Successful exploitation of CVE-2023-27997 could allow attackers to bypass authentication on Fortigate VPN devices, potentially leading to unauthorized internal network access, data breaches, lateral movement, and further compromise. Reconnaissance targeting hidden environment files may expose sensitive configuration or credential information, increasing the risk of subsequent attacks. Suspicious InfoBot user-agent activity suggests automated scanning that could precede targeted attacks or malware deployment. Current activity is low-severity reconnaissance without known active exploits in the wild, but unpatched or exposed Fortigate VPNs remain vulnerable to significant compromise if exploited.
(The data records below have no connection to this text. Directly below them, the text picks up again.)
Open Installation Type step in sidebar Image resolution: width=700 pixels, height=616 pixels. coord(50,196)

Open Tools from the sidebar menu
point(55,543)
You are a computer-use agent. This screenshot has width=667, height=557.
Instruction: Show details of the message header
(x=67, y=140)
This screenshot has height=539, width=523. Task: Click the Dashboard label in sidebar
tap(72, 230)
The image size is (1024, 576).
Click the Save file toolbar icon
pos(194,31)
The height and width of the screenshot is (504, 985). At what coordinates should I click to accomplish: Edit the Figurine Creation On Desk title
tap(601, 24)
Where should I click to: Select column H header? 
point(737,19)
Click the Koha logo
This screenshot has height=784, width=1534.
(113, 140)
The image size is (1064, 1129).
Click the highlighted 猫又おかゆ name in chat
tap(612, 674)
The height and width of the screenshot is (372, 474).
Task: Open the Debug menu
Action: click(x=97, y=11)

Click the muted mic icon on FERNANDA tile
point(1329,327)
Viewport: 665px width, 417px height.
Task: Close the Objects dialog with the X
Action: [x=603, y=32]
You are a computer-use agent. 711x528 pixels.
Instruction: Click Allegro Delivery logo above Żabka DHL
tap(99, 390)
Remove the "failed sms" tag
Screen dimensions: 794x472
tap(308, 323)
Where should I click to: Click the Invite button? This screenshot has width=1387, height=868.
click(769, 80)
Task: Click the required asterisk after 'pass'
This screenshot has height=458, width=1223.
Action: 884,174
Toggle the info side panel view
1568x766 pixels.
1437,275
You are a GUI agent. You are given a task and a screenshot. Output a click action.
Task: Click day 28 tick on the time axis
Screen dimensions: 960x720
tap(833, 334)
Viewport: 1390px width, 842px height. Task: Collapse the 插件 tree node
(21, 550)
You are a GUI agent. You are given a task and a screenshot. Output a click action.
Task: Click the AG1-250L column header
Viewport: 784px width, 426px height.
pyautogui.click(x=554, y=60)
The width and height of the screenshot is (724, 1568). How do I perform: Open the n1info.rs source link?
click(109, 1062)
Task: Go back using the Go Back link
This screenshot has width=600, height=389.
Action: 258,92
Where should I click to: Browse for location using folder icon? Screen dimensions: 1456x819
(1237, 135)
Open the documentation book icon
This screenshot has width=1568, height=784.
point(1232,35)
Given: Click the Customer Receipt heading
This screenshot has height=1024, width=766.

A fix for CVE-2023-27997 is available; organizations should ensure all Fortigate VPN devices are updated to the latest firmware versions addressing this vulnerability. Network administrators should monitor IDS/IPS alerts for repeated requests to /remote/logincheck and investigate suspicious activity promptly. Access to VPN management interfaces should be restricted to trusted IP addresses, and multi-factor authentication should be implemented to reduce unauthorized access risk. Web servers must be configured to deny access to hidden environment files using proper permissions and server rules. Deploying web application firewalls (WAFs) to detect and block suspicious requests targeting vulnerable endpoints is recommended. Regularly audit logs for suspicious user-agent strings like InfoBot and block malicious IP addresses at the firewall. Conduct threat hunting focused on reconnaissance indicators and maintain up-to-date threat intelligence feeds to stay informed of emerging threats.